Bowen Acquisition Corp Announces Pricing of $60,000,000 Initial Public Offering
July 11 2023 - 6:45PM
Bowen Acquisition Corp (the “Company”) announced today that it
priced its initial public offering of 6,000,000 units at $10.00 per
unit. The Company’s units will be listed on the Nasdaq Global
Market (“Nasdaq”) and will begin trading tomorrow, July 12, 2023,
under the ticker symbol “BOWNU.” Each unit consists of one ordinary
share and one right entitling the holder thereof to receive
one-tenth of one ordinary share upon the completion of an initial
business combination, subject to adjustment. Once the securities
comprising the units begin separate trading, ordinary shares and
redeemable warrants are expected to be listed on Nasdaq under the
symbols “BOWN” and “BOWNR,” respectively.

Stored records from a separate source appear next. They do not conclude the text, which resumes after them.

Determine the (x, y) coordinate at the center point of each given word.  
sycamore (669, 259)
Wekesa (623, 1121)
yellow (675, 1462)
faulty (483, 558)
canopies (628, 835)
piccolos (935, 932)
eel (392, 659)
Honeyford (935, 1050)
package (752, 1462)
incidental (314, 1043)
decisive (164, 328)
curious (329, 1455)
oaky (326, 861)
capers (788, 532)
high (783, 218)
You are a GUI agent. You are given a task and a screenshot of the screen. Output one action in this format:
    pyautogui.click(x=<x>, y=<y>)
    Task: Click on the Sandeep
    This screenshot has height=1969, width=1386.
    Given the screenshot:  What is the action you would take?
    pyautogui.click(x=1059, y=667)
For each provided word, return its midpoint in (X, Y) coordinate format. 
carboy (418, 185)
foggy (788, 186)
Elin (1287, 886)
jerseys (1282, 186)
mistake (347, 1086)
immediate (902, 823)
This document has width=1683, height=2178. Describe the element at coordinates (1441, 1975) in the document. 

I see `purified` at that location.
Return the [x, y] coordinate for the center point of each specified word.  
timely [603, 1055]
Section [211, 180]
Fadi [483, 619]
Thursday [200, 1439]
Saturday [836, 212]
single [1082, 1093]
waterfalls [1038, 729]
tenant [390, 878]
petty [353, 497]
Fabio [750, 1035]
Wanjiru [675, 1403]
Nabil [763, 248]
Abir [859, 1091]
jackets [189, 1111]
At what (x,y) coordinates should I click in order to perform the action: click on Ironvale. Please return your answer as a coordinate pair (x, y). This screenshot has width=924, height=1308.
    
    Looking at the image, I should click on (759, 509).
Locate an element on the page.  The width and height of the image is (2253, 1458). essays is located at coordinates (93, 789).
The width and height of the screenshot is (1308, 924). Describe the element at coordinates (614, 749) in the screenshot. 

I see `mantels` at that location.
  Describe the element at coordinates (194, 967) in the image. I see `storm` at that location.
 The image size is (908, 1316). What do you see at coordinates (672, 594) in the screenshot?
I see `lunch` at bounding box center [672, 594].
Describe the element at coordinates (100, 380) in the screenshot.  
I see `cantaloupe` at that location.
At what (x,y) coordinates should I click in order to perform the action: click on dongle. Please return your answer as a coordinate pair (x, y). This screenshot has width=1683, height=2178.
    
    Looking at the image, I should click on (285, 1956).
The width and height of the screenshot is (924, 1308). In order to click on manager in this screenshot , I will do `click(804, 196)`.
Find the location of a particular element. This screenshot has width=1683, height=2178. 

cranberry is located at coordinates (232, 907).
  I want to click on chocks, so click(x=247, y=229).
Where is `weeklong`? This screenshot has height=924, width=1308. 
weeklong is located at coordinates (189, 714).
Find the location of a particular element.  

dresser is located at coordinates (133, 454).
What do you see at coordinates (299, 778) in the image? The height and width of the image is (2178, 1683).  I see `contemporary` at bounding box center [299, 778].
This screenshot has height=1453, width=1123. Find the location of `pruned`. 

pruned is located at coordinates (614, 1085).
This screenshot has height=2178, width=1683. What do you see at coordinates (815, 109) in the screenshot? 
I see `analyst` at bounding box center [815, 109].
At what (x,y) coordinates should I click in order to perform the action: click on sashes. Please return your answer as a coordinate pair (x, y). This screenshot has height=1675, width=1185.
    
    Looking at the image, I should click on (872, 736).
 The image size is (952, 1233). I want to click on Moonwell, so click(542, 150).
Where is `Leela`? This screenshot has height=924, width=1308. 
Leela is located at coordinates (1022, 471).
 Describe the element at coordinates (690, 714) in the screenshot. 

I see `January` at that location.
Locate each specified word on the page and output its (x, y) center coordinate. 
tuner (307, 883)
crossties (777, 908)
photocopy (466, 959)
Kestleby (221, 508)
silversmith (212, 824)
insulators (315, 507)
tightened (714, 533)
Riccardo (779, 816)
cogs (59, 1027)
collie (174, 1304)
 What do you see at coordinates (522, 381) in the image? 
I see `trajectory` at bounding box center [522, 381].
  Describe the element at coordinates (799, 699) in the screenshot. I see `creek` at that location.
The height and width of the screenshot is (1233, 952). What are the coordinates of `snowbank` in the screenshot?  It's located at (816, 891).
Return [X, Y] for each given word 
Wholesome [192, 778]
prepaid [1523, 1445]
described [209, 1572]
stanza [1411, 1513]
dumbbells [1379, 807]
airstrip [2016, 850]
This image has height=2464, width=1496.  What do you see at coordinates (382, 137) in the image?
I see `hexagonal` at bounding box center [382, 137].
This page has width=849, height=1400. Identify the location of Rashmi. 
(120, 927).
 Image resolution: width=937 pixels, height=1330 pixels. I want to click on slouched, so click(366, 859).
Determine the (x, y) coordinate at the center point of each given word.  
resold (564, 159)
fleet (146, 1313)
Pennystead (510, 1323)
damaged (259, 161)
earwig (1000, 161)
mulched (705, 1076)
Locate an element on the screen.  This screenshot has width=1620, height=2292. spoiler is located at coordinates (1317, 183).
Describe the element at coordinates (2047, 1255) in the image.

Bowen Acquisition Corp is a Cayman exempt
company formed as a blank check company for the purpose of entering
into a merger, share exchange, asset acquisition, share purchase,
recapitalization, reorganization or similar business combination
with one or more businesses or entities. The Company’s efforts to
identify a prospective target business will not be limited to a
particular industry or geographic region. The Company is led by its
Chairwoman of the Board, Na Gai, its Chief Executive Officer,
Jiangang Luo, its Chief Financial Officer, Jing Lu, and its
independent Directors, Lawrence Leighton, Wei Li, and Jun
Zhang.
EarlyBirdCapital, Inc. is acting as the
book-running manager for the offering and Revere Securities is
acting as co-manager for the offering. The Company has granted the
underwriters a 45-day option to purchase up to an additional
900,000 units at the initial public offering price to cover
over-allotments, if any. The offering is being made only by means
of a prospectus. Copies of the prospectus may be obtained, when
available, from EarlyBirdCapital, Inc., 366 Madison Avenue, New
York, New York 10017, Attention: Syndicate Department, or (212)
661-0200.
A registration statement relating to these
securities was filed with the Securities and Exchange Commission
(“SEC”) and was declared effective on July 11, 2023. This press
release shall not constitute an offer to sell or the solicitation
of an offer to buy, nor shall there be any sale of these securities
in any state or jurisdiction in which such an offer, solicitation
or sale would be unlawful prior to registration or qualification
under the securities laws of any such state or jurisdiction.
FORWARD-LOOKING STATEMENTS
This press release contains statements that
constitute “forward-looking statements,” including with respect to
the anticipated use of net proceeds. No assurance can be given that
the offering discussed above will be completed on the terms
described, or at all, or that the net proceeds of the offering will
be used as indicated. Forward-looking statements are subject to
numerous conditions, many of which are beyond the control of the
Company, including those set forth in the Risk Factors section of
the Company’s registration statement and preliminary prospectus for
the offering filed with the SEC. Copies are available on the SEC’s
website, www.sec.gov. The Company undertakes no obligation to
update these statements for revisions or changes after the date of
this release, except as required by law.